Alaska Senator Guilty

Ted Steven’s, the Senates longest serving Republican senator was found guilty on all seven counts. Sevens was Sarah Palin’s mentor and she was director of a 527 for him. What is a 527? It’s a political group that can can take huge donations from fat cats and on their own bash opposition politicians. Example the Swift Boat organizations and MoveOn.Org used to be 527′s.

Devolution of Our Media Politics..

American media has devolved into extensions of of campaigns. FOX News, the Drudge report, and all of right wing radio have all acted as 527′s for McCain while the Democrats this year have countered with their own cable news MSNBC channel (Matthew’s, Olberman & Madow) and have their own web sites like the Huffington Post.

Major networks will still not take non political adds on solar and wind power from groups like We can solve it because some of their major add buyers would get angry.

Almost all news has to be taken with more than a grain of salt. You have to consider the source. The media has changed because bias sells and objectivity doesn’t. The media has become the campaigns and more than dwarfs campaign spending.

McCain – Dr Jekyll and Mr Hyde

Almost 40 newspapers have switched sides from 2004 from Republican to Democrat . See LINK

Collectively these and other papers all recognize the past achievements of Senator McCain, but most of those who have changed see a dramatic shift in McCain from the man he was to who he would be if chosen President.

1) Palin – In choosing a candidate who is obviously not qualified to be president he put politics in front of what was best for America.
2) Economic Crisis – Colin Powell called McCain "unsure." other’s called him "erratic" and worse. In the face of a major crisis McCain changed his position constantly and grandstanded (flew to DC and rescue plan collapsed, refused to debate – then debated, was against then for AIG bailout and so many other constantly position) This made him look weak, and inconsistent is a crisis.
3) The debates – McCain’s need for "Anger Management" as David Gergen ( a member of past Republican administrations) stated after the last debate stuck a chord . McCain obviously shares the "you’re either with us or against us" views of President Bush that has torn this country in half and hurt us throughout the world. His temper in any future crisis is a major liability.
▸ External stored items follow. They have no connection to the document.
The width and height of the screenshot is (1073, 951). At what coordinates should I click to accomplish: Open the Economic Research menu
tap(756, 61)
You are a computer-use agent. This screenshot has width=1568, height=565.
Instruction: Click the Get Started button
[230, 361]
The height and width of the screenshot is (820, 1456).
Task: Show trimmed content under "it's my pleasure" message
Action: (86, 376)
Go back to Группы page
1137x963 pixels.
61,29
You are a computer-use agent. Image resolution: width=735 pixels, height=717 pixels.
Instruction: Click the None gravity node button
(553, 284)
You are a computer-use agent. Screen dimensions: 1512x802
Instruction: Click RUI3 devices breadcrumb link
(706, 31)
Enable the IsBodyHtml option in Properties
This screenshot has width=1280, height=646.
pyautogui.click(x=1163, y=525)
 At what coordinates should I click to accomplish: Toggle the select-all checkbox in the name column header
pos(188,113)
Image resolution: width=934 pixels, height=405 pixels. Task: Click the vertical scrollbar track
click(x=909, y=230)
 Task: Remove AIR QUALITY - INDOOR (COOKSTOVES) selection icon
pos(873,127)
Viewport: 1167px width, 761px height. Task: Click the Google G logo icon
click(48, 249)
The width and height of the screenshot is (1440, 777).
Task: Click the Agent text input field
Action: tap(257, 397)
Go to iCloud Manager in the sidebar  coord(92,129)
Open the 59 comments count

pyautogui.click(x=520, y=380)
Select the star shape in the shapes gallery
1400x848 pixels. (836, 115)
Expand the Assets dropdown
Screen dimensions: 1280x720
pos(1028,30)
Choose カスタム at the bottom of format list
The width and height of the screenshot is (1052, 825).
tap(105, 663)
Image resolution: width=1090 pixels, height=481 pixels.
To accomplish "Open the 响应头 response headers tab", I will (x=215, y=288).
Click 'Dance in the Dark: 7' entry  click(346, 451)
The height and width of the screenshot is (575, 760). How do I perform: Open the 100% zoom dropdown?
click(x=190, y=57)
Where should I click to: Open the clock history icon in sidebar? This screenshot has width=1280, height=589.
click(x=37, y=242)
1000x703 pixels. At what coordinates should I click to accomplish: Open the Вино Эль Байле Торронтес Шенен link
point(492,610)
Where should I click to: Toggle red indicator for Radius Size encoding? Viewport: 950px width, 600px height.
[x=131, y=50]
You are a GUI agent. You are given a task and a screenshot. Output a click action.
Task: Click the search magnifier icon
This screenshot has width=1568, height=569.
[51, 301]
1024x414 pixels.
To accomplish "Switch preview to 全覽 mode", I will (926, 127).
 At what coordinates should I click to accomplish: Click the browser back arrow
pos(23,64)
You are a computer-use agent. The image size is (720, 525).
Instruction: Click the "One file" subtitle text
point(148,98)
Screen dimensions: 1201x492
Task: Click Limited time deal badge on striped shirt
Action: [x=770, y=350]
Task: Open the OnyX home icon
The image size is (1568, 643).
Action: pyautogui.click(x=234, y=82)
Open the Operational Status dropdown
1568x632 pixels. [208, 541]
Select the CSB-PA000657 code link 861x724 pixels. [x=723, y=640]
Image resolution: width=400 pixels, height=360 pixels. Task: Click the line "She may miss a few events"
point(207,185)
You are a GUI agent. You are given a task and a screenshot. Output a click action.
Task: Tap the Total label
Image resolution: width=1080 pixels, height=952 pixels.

This was not the elder statesmen and independent thinker that McCain was at the beginning of the century. In contrast, Obama has seemed more like the elder statesman – calm cool and collected. Under fire from debates (Clinton & McCain) and the economic crisis Obama has shown the leadership and maturity that you expected from McCain.

If this were the McCain of 2000 (Dr Jekyll) everything would be different. But, it is not the past but the future that matters.

Yes McCain did vote with Bush 90% of the time. But even more troubling is – choosing unqualified people to fill government positions, "unsure" behavior, and a need for "anger management" These are all characteristics of the Cheney/Bush administration that McCain has wrongly embraced .



Index % Change Volume

Dow -2.42% down
NASDQ -2.97% down
S&P500 -3.18% down
Russell2000 -4.82% –

Headline – Asia Meltdown Intensifies

US Market & Foreign Markets -

Technicals - Another big hit in low volume. Therefore, volume did not confirm the move lower. Actually the vast majority of the losses occurred in the last 10 minutes of trading. Each day we close lower is a new closing low. We still have not reached interday lows for the year on the DOW and S&P 500.

After huge losses the Asian markets rebounded overnight. Japan up +6%. Hong Kong +12% A few smaller Asian markets were down. European markets are up. So. American markets should rebound today. This looks like a technical, oversold bounce.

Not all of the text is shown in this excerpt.